Um dado, porém, parece indubitável: as Psicoterapias produzem resultados, funcionam, são, de um modo geral, eficazes. Mas são-no em virtude de que factores? Dos factores comuns? (isto é, a competência e empatia do Psicoterapeuta?; a proactividade e motivação do Cliente, qual «herói» da narrativa terapêutica?; a Relação Terapêutica como verdadeiro motor da eficácia clínica?). Ou em virtude das Técnicas Terapêuticas ou factores específicos? Ou pelo contrário, a eficácia das psicoterapias depende de tratamentos empiricamente validados que se traduzem, depois, em tratamentos manualizados?
Tanto o «paradoxo da equivalência» como os tratamentos empiricamente validados produziram alguma insatisfação e prepararam o terreno para a emergência de uma terceira perspectiva: a do Modelo de interacção entre Características do paciente e Tratamento, em que, como o próprio nome indica, a planificação do itinerário terapêutico é adaptado a determinadas características específicas dos clientes.

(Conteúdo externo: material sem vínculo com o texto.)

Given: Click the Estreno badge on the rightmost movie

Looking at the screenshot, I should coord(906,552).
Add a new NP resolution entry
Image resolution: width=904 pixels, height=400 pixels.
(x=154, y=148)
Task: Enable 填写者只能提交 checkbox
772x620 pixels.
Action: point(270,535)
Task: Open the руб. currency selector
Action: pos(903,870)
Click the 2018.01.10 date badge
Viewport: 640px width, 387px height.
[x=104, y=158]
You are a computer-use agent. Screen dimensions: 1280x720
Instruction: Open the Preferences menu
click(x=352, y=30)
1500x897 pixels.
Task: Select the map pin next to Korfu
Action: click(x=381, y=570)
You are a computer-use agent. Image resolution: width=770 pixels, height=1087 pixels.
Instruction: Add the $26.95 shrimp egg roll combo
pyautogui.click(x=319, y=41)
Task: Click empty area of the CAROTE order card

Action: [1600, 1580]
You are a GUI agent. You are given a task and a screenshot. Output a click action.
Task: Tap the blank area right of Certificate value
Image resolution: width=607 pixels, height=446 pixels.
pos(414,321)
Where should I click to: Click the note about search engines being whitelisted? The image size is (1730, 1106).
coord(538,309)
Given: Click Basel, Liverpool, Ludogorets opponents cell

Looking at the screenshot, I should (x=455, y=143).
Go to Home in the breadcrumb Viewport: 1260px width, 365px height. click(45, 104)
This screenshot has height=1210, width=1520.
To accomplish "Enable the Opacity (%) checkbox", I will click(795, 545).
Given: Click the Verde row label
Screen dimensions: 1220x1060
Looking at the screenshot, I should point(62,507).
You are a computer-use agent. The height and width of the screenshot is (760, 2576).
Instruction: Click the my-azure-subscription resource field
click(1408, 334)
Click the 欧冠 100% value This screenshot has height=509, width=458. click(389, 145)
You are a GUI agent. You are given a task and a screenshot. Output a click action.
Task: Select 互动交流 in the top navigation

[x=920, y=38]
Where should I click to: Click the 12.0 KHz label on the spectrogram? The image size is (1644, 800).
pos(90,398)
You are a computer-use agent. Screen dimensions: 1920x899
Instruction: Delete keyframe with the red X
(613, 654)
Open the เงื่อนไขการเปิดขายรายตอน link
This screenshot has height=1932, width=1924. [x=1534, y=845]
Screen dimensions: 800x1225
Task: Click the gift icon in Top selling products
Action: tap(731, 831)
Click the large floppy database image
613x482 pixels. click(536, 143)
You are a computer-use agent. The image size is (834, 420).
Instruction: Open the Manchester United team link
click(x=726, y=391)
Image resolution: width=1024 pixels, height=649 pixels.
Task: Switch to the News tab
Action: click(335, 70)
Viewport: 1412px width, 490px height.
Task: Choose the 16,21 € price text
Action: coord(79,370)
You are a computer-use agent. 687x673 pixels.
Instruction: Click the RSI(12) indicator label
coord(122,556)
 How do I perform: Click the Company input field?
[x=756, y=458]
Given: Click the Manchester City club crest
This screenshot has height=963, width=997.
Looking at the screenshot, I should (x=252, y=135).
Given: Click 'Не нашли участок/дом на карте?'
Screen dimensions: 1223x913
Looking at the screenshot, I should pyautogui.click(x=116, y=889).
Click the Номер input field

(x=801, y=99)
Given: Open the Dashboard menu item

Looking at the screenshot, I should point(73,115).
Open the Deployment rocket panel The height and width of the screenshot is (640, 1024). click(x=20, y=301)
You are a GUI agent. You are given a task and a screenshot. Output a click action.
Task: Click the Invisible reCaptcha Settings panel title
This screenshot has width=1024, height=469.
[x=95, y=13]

A esta complexidade, gostaríamos de acrescentar uma citação de Jonathan Raskin, psicoterapeuta construtivista, em “Metaphors amd Meaning: Constructing the Creative Psychotherapist “ (Journal of Constructivist Psychology, 12, 331-347, 1999):
George Kelly disse, certa vez, que as questões que colocamos são mais importantes do que as respostas que lhes damos. As questões que colocamos levam-nos a inventar determinadas construções do mundo. E é claro que a invenção é um processo criativo. Em psicoterapia, falamos, amiúde, da importância de os clientes inventarem novas e mais satisfatórias construções que os ajudem no seu dia a dia. De qualquer modo, também os psicoterapeutas, quando fazem terapia, têm que inventar um bocado. Ou seja, os psicoterapeutas têm que ser criativos (331).
Dito isto, podemos questionar-nos se e em que medida as perspectivas em foco neste seminário se integram no contexto metateórico e clínico que a Sociedade Portuguesa de Psicoterapias Construtivistas propõe como percurso de formação de psicoterapeutas. Seremos capazes deste equilíbrio dialéctico entre a necessidade de uma certa rigidez dos modelos atrás citados e a imperiosa criatividade promovida, e defendida, pelos construtivistas? Conciliar «Conceptualização clínica, selecção de tratamento e abordagens transdiagnósticas» com o ênfase construtivista na centralidade da criatividade em psicoterapia pareceu-nos um desafio ajustado à complexidade das práticas psicoterapêuticas.
O Prof. Paulo Machado, dado o seu percurso, é o interlocutor certo para nos acompanhar neste desafio. Psicoterapeuta e investigador há mais de duas décadas, viveu as transformações e evoluções dos modelos cognitivista-comportamentalista, acompanhou de perto e participou como autor no movimento construtivista, e tem actualmente responsabilidades relevantes no seio da comunidade internacional que promove a investigação e desenvolvimento dos modelos em causa neste seminário. Estamos certos de que esta é uma oportunidade para o início de uma relação de aprendizagem colectiva, rica em ensinamentos clinicamente relevantes. Formulamos sinceros votos de que daqui resultem posteriores encontros desta comunidade com o Prof. Paulo Machado a quem agradecemos o esforço e a generosidade de connosco partilhar o seu trabalho.